# [Excerpt to read]
=== Begin Enclosure ===
32 A.2d 66 | Conn. | 1943
Two cars collided within the intersection of the Boston Post Road and North Street in Milford. There had been a heavy rainstorm just prior to the collision and the pavements were wet. Visibility was poor. The car driven by the plaintiff Samuel Alderman, in which the named plaintiff was riding, was proceeding *99 easterly on the Post Road at a reasonable rate of speed, and was straddling the center line of the two southerly lanes. The defendant was driving northerly on North Street, so that when his car entered the intersection it was upon the plaintiffs' right. On the Post Road at this intersection there are four traffic lanes, each ten feet wide. The two east-bound lanes are separated from the west-bound lanes by grassplots or islands except at the intersection; that is, there are grassplots in the middle of the Post Road east and west of the sides of North Street as extended across the Post Road. The pavement of the Post Road was of white concrete. North Street has a dark macadam surface and is twenty-five feet wide. Prior to the collision the defendant had been wiping the inside of his part of the windshield every two or three minutes. These facts are not disputed.
The plaintiffs claimed that the defendant was negligent as to speed, control and lookout, and that their car was already well into the intersection when the defendant's automobile entered it, and was leaving it when the defendant's car collided with their car. A police officer driving a car was following the Alderman automobile at a distance of about one hundred feet. He saw the collision and the events leading up to it. The court, adopting his testimony as that of an observant and disinterested witness, found that the defendant's car came out of North Street into the intersection at a speed of forty-five to fifty miles per hour, which was unreasonable and excessive under the circumstances. This finding has not been attacked. The court also found that the defendant did not reduce his speed before entering the intersection; that he did not see the plaintiffs' car until his car struck it; that he did not recognize the Post Road as he entered it although he had crossed the same intersection in the *100 morning; and that, as he approached it, he gave no warning signal and failed to keep a reasonable lookout for other cars. There is evidence reasonably supporting these findings, and they must stand. They clearly establish negligence on the part of the defendant.
The defendant was on the plaintiffs' right, and relies on General Statutes, Cumulative Supplement 1939, 544e(a). The trial court found, however, that the rear of the Alderman car was at the center of the intersection before the defendant's automobile reached the most southerly lane of the Post Road. This finding has been attacked. The evidence was conflicting and confusing. We cannot say that the court could not reasonably have found as it did. It was entitled to draw reasonable inferences based on the evidence. We are unable to hold, as matter of law, that the defendant's car, although on the right of the Alderman car, had the right of way. Neumann v. Apter,
Alderman did not see the defendant's car until the moment of the collision. In view of the other subordinate facts we cannot hold as a matter of law that this constituted contributory negligence. Such negligence is ordinarily a question of fact to be determined by the trier. It is such in this case.
=== End Enclosure ===
(Saved data entries)
=== Begin Enclosure ===
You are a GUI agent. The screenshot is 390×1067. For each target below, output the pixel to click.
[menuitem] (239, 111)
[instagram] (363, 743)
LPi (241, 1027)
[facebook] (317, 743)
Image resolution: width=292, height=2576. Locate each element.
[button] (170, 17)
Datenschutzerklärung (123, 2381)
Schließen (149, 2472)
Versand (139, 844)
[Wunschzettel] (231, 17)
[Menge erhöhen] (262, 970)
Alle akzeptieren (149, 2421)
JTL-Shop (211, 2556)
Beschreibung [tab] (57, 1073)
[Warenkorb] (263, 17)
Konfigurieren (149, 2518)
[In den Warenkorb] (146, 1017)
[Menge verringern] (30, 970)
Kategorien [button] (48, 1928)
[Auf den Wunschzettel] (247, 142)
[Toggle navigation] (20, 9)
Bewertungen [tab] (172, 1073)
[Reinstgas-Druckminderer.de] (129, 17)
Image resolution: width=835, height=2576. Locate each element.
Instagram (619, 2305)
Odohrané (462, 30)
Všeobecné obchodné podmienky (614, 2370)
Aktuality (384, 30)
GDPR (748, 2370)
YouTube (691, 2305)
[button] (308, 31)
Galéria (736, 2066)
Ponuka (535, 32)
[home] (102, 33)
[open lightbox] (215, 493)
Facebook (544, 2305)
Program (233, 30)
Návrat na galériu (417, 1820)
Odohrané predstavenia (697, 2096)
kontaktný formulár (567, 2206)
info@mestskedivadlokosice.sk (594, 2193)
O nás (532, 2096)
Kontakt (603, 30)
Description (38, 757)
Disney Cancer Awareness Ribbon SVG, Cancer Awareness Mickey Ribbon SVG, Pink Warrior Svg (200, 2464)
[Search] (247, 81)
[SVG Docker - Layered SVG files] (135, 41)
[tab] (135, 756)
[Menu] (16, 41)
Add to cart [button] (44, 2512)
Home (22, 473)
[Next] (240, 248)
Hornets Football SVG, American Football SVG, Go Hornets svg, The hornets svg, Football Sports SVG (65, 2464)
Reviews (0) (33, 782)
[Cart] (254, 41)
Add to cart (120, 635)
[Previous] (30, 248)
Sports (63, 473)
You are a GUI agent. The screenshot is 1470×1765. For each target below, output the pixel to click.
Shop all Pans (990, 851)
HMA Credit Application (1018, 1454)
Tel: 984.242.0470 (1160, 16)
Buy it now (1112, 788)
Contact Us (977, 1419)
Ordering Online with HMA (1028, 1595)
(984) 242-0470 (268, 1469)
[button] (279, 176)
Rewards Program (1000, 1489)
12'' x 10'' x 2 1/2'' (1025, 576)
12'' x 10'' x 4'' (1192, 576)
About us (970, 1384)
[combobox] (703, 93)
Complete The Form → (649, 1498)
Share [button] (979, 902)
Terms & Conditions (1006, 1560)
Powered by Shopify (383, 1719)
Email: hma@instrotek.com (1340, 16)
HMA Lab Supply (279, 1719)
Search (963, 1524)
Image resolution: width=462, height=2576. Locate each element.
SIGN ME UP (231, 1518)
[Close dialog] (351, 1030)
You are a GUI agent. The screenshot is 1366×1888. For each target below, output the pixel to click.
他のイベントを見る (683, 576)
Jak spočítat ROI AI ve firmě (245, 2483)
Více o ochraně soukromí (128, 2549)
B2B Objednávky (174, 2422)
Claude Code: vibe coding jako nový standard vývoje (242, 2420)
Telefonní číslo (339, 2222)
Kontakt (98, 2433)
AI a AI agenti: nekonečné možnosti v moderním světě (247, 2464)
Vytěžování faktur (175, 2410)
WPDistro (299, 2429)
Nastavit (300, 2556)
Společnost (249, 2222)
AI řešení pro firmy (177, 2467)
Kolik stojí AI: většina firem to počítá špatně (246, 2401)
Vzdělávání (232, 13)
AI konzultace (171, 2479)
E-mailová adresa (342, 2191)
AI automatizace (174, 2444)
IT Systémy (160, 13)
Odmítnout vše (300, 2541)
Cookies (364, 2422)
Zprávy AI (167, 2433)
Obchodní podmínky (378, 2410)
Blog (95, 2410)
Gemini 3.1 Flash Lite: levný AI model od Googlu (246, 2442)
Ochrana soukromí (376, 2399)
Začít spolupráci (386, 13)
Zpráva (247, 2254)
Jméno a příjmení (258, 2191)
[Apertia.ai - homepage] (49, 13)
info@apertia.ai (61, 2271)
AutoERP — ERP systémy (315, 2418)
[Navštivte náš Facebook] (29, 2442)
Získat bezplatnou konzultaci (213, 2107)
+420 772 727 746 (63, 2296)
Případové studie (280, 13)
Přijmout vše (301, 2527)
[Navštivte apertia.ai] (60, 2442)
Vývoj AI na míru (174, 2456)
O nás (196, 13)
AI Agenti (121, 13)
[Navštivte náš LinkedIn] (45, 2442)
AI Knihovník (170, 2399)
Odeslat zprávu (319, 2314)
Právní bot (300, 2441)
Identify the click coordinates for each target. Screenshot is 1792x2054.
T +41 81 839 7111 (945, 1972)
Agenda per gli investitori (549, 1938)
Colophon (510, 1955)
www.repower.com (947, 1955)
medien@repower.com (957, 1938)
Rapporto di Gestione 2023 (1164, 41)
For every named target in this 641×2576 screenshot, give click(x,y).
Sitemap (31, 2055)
=== End Enclosure ===
# [Your task]
In the court opinion on the Milford collision, how fast did the court find the defendant's car was going when it came out of North Street into the intersection?

# [Answer]
Forty-five to fifty miles per hour.